3. Coming to America
Whether Murphy’s depiction of an African prince is anywhere close to the reality is debatable, but you can’t argue that the film was probably the last of the great Eddie Murphy turns. The premise finds him pretending to be skint in order to snare a woman who will love him for his spellbinding personality, as opposed to his phenomenal wealth, and the barber shop scenes find the comedian playing about four different characters at once. Here at Interestment, we’re particular fans of the Soul Glo family, featuring the guy from ER.
4. Chasing Amy
He’s gone a bit rubbish in recent times, that Kevin Smith. But for a brief period in the 1990s, he was like the old Judd Apatow, churning out little diamonds like Clerks, Mallrats, and this – the story of a heterosexual man falling madly in love with a complete lesbian. Jason Lee – now a very active Scientologist– puts in a great performance as a gobby best friend called Banky, and Smith even managed the miraculous feat of making Ben Affleck come across as likable. Cracking movie, if a little bit rude.
5. The Seven Year Itch
The oldest film in the list, this one features Marilyn Monroe at the very height of her gorgeousness. It includes the famous scene where her dress blows up, and everyone can see her boxers shorts. It’s the story of a husband alone-at-home, desperately fighting the urge to have a great big affair with the sexy model renting the flat upstairs. Cue numerous fantasy sequences, and a man driven to the edge of insanity by the insatiable rumblings in his underpants. A great afternoon watch.
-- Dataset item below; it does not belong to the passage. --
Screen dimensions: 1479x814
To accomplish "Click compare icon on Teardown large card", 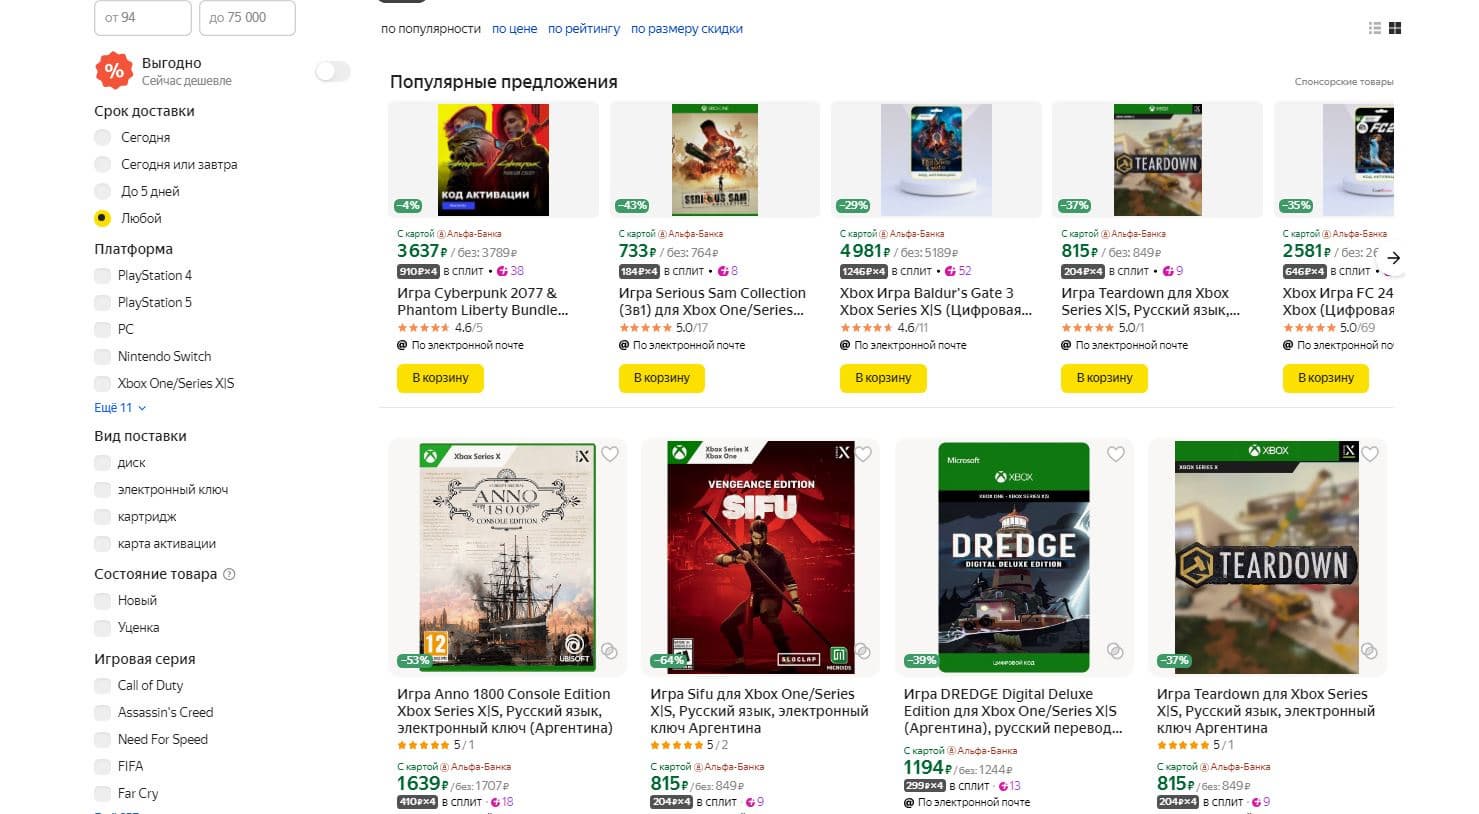I will click(x=1369, y=652).
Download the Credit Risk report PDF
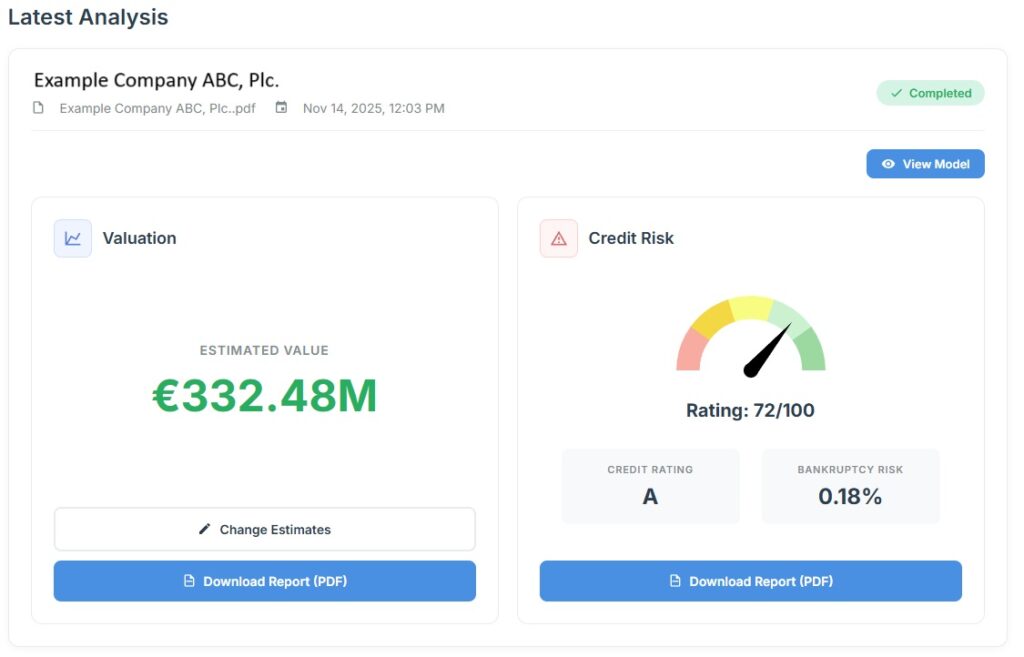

One of the most touching films about wine ever made, Sideways is something of a middle-aged, middle-class road movie. Two best friends go on a stag weekend, one who can’t quite let go of his former relationship, the other who fancies jumping a few more bones before entering into holy matrimony. Then they meet a couple of dreamy young women, and it all takes a rather interesting turn. Gently funny, and sometimes a little bit moving, Thomas Haden Church is particularly good as the randy groom-to-be.
7. When Harry Met Sally
The one with that scene – you know, the one where Meg Ryan fakes the orgasm, then the old woman orders whatever she just had. Which would be very upsetting for the old woman’s equally elderly and female lunch partner if she were to have to endure watching her friend of fifty years reaching a magnificent over-the-top climax right in front of her. Nitpicking aside, it’s one of the great romantic comedies, mainly thanks to sterling work from Billy Crystal, who squeezed this one in during the short period at the beginning of his career when he wasn’t unbelievably annoying and Hollywood.
8. Knocked Up
The best of the Judd Apatow movies so far, although it was run pretty close by The 40-Year-Old Virgin, this finds a stoner accidentally impregnating a successful career woman during a drunken one-night-stand. Like with all of Apatow’s movies so far, the real romance – or, as it’s now known, bromance – takes place between Seth Rogen and a whole host of male counterparts, including the guy who went out with Phoebe in Friends.
9. High Fidelity
John Cusack has been painted as thinking woman’s crumpet, and here he’s a rather bitter commitmentphobe with a humungous record collection. He has starred in other decent rom-coms, like Grosse Pointe Blank and The Sure Thing, but this one trumps both of those, mainly because it’s a little bit better. Jack Black, who tends to split the consensus as an actor, puts in the performance of his damn life – excluding School of Rock, and Nacho Libre.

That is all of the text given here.